(What to do): From the listing below, copy only the lines from the line that contains "Administração de condomínios no Sacomã (502, 1891)" to the line that contains "[Orçamento de administração de condomínios em são", counting those two lines as part of the copy.

(Available data):
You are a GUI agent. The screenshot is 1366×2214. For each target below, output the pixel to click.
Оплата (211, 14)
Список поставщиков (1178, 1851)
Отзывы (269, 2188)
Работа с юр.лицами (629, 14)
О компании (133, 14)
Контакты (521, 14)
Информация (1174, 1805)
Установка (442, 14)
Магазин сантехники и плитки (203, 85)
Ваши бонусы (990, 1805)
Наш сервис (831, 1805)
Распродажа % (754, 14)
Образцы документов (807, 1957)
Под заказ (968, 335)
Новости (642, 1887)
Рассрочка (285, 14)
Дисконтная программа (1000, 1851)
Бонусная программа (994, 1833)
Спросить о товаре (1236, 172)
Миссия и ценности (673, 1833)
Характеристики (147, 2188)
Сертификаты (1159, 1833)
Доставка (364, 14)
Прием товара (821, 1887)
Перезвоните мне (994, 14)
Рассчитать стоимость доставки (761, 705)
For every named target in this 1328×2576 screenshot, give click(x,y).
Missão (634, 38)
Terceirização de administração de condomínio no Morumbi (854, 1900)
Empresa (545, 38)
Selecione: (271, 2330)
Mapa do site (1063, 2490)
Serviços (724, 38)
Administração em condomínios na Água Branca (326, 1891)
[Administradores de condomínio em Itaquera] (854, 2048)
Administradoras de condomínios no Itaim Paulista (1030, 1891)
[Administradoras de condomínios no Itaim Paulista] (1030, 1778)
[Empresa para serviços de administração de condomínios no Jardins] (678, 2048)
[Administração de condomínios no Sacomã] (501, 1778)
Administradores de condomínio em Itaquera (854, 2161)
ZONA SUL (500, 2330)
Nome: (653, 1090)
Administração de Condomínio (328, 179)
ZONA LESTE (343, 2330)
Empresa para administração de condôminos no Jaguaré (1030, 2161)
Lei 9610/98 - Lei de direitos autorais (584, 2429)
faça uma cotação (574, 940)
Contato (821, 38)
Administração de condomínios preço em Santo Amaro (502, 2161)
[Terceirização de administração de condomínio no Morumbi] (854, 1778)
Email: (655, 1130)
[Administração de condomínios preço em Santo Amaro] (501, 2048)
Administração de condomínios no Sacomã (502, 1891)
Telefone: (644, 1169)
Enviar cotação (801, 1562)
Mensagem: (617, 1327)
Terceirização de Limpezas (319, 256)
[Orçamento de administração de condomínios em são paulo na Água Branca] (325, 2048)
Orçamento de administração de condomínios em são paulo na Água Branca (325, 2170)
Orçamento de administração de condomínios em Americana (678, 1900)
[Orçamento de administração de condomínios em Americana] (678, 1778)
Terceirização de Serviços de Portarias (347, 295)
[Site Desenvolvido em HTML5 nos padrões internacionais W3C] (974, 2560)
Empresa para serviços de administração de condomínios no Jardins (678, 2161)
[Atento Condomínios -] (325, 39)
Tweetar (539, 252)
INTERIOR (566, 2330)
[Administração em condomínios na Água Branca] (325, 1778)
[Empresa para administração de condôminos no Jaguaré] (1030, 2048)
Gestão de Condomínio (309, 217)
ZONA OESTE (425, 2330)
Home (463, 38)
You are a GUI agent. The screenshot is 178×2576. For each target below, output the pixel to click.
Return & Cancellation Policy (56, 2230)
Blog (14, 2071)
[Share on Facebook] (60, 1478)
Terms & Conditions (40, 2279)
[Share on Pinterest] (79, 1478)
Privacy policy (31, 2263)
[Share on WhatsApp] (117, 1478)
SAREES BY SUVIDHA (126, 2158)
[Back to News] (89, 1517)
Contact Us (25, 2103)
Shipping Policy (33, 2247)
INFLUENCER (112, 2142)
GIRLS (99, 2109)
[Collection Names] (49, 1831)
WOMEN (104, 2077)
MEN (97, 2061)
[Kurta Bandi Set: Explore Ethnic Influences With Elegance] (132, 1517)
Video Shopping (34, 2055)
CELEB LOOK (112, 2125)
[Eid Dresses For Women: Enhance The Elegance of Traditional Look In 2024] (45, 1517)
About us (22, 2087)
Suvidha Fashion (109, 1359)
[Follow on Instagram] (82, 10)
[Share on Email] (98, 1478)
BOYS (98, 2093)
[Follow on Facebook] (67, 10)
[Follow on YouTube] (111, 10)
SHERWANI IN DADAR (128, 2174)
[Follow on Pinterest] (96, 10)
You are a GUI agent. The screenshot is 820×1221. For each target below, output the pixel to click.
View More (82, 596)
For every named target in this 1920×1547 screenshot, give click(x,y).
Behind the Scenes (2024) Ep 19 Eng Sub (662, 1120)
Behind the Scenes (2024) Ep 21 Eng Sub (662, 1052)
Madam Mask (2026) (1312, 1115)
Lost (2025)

(Task solution):
Administração de condomínios no Sacomã (502, 1891)
Telefone: (644, 1169)
Enviar cotação (801, 1562)
Mensagem: (617, 1327)
Terceirização de Limpezas (319, 256)
[Orçamento de administração de condomínios em são paulo na Água Branca] (325, 2048)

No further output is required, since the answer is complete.